Thanks to everyone who has taken a moment to send me their thoughts on gay characters, Silk, and the new novel; the encouragement is, as always, greatly appreciated.
10:17 PM
Friday, January 03, 2003
No sun today, but there was no sun for most of yesterday. A rainy Southern winter.
Yesterday was not entirely unproductive. I vowed to force myself to sit at the computer until 5 p.m. In that time I caught up on e-mail, I sent additional text for Bast #3 to DC, but, most importantly, I got back to work on my notes for Murder of Angels. Much of the notes were concerned with having discovered, via Google, that there's a band on the Middle Pillar label called A Murder of Angels, and I'm trying to figure out if this is actually an issue for me or not. I made a list of alternate titles, none of which seemed right. I divided the book, the book in my head, into three sections and discovered that three of the alternate titles made great titles for parts one, two, and three. I spent about a page and a half debating with myself whether or not it was a bad move, at this point, to return to a novel where the main characters are gay. For some people, it was an issue with Silk. It's idiotic and bigoted that it was an issue, but it was, and I've heard a lot of crap from people who would have had an easier time getting into the novel had Spyder and Robin, and then Niki Ky, not been lesbians. Plus, there were a number of lesser male characters who were gay. An equal number of characters were het, but it seems that the people who were put off by lesbians weren't mollified by that fact. This is one of those shitty parts of writing, having to weigh my own artistic concerns against market concerns. It's not that a book can't deal with gay characters and be popular; it most certainly can. But it has to do so in a "non-threatening" manner or risk relegation to the dreaded ghetto of gay fiction. And in Murder of Angels, I'm looking at both protagonists being lesbian, Daria and Niki. Of course, I would hasten to point out that I've written two novels since Silk — Threshold and Low Red Moon — that essentially lack any gay characters, but the people who are put off by gay characters wouldn't care. So, I have to deal with this. If I'm going to write the damned book, a sequel to Silk, avoiding central characters who are lesbians is out of the question. It's one of those situations where I'm just going to have to bite the bullet and see how it goes when the book hits the stores. It's always like that, really. I thought Threshold was way too weird to ever do well and it's already on its third trade paperback printing.

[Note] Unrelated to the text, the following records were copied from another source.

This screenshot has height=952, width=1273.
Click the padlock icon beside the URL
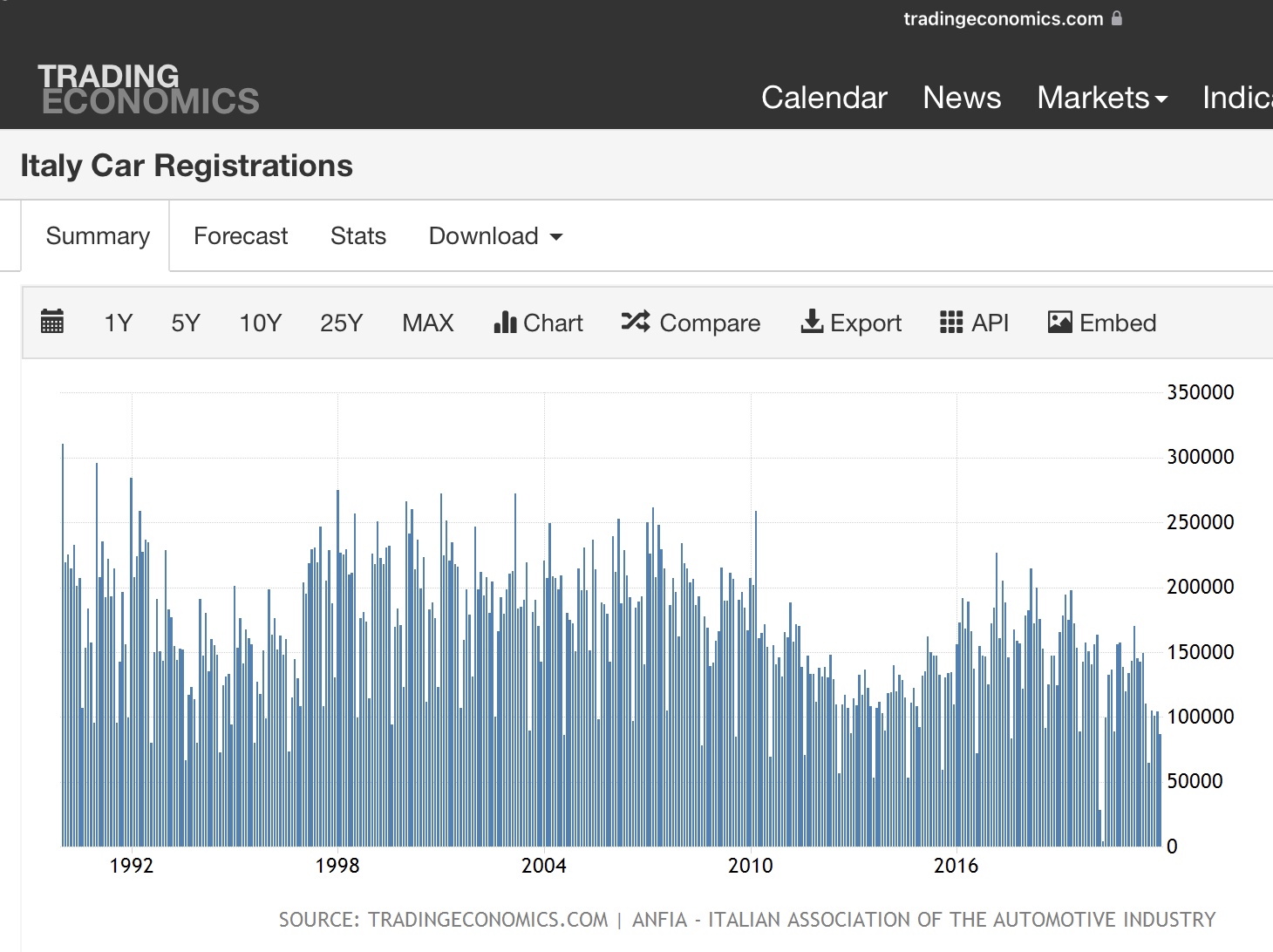1117,17
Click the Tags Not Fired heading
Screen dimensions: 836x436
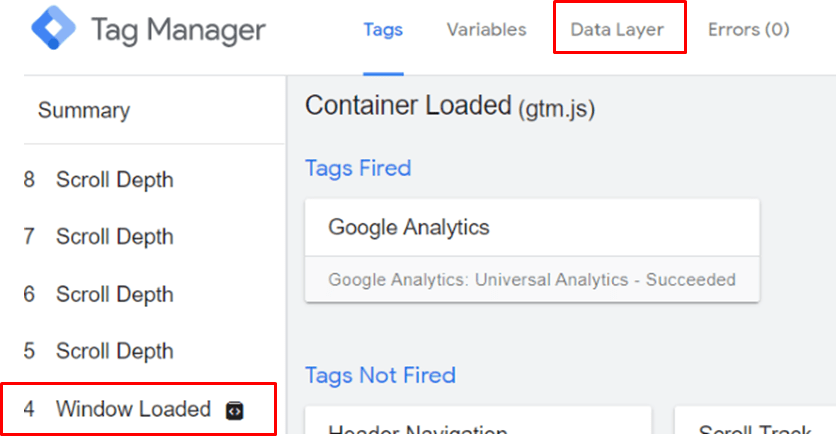point(380,375)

Today it's back to my notes, and a contract that has to be gone over, and a letter that has to be written. Tonight we might go see The Two Towers again. Spooky hasn't seen it yet. Tomorrow, I get a road trip to Tallahassee to visit Rogue and Jessica (The Crüxshadows) and I won't be back until Sunday, so this will probably be my last post until Sunday night. Last night, I watched Minority Report for the second time.
Finally, tonight the Sci-Fi Channel will be rerunning the three most recent episodes of Farscape, before the first new episode on January 10th. Here's the schedule (all times ET):
6: 00 PM "A Prefect Murder"
7:00 PM "Coup By Clam"
8:00 PM "Unrealized Realities"
"Unrealized Realities," in particular, is one of sf's finest television moments.
And, once again, if you need the primer, it's here:
Primer
See you all Sunday.
1:22 PM
Thursday, January 02, 2003
The sun just came out, after two days of rain. It's a welcomed sight.
So, here I am trying to get my brain back into the work place. The writing place, filled with words and stories and people I haven't thought of yet. I have to lodge myself there and refuse to budge. It's time to get back to that monotonous, but reassuring, one thousand word a day routine that took me through Low Red Moon so very swiftly. It's at least a month past time.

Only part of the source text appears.